Prompt | The response must consist of the lines below from the one with "Condiciones (361, 2551)" through the one with "Guía para desarrolladores aquí (190, 1736)", exactly as they appear and with both ends kept.
:: Records shown
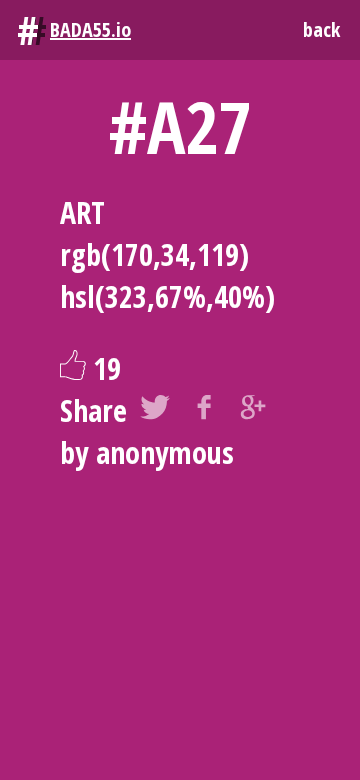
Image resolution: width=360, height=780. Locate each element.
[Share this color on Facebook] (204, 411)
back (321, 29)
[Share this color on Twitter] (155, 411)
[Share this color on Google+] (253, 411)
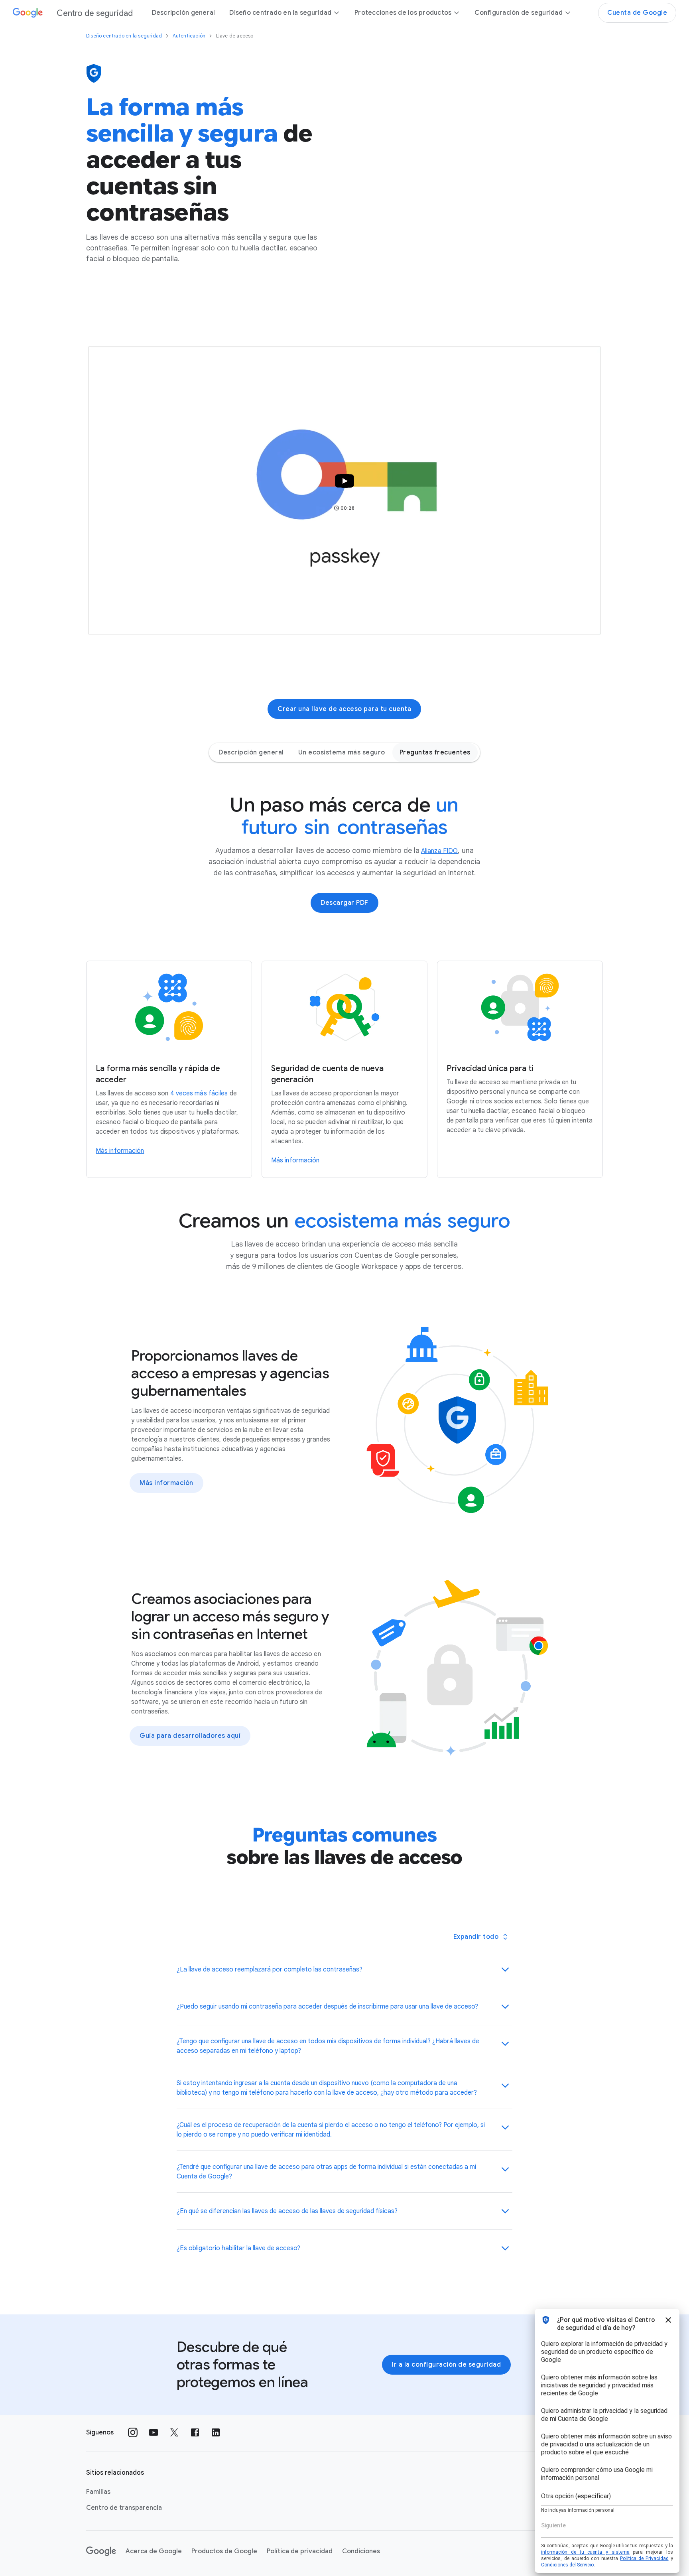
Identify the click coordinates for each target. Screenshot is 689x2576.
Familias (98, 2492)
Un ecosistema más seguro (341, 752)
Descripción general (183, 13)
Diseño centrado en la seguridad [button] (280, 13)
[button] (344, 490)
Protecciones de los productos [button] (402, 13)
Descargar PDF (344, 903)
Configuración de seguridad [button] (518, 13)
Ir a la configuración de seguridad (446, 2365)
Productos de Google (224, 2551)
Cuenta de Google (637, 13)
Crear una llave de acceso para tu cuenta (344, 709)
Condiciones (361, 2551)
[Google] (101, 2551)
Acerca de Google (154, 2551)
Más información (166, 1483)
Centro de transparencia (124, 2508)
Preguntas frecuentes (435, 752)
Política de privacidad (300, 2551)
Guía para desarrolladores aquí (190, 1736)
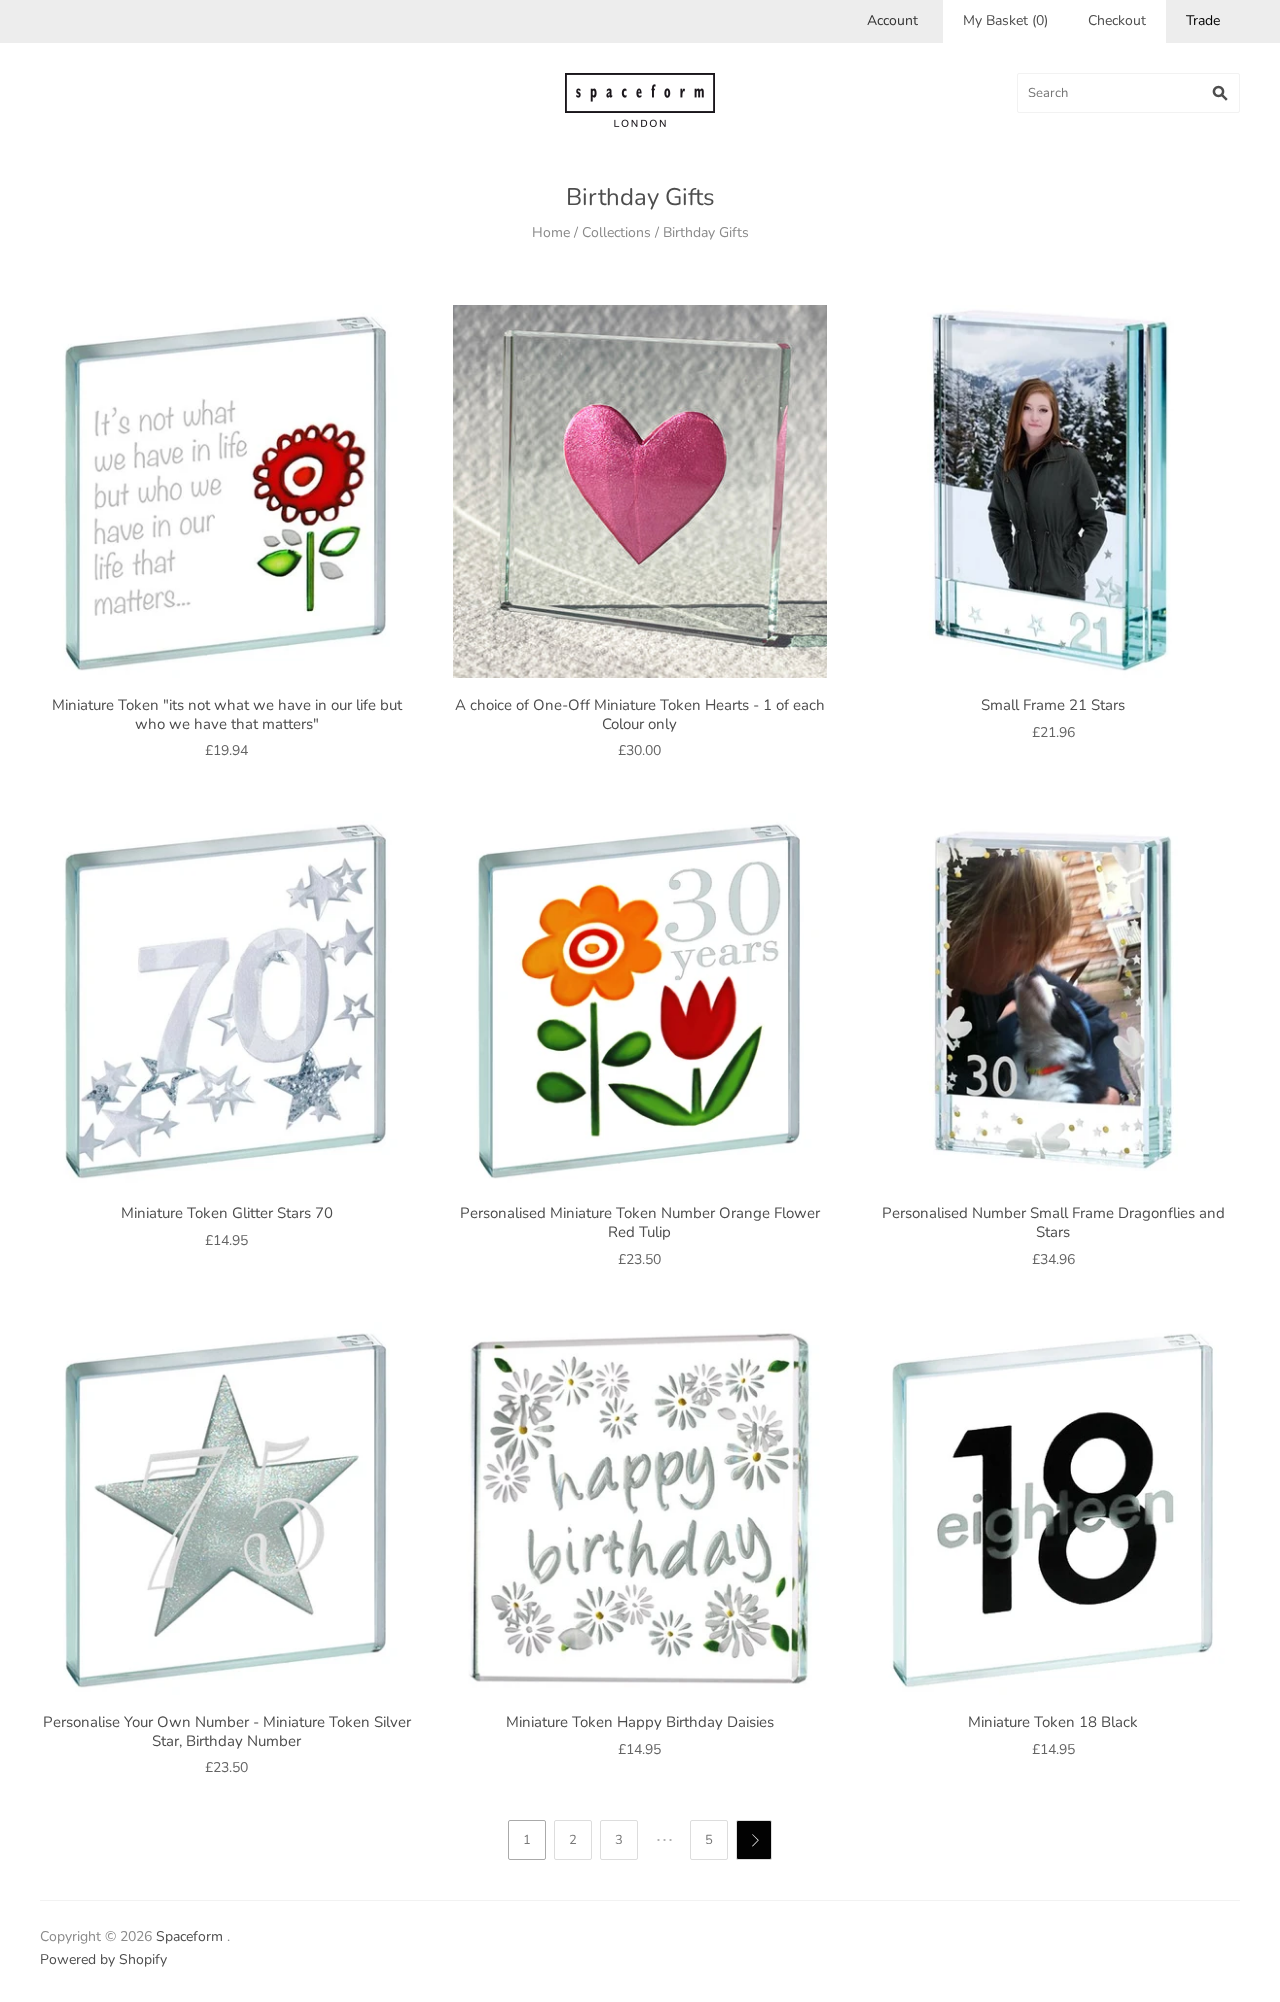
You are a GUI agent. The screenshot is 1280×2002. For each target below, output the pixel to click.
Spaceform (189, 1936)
::::
Exercise solution |
Condiciones (361, 2551)
[Google] (101, 2551)
Acerca de Google (154, 2551)
Más información (166, 1483)
Centro de transparencia (124, 2508)
Preguntas frecuentes (435, 752)
Política de privacidad (300, 2551)
Guía para desarrolladores aquí (190, 1736)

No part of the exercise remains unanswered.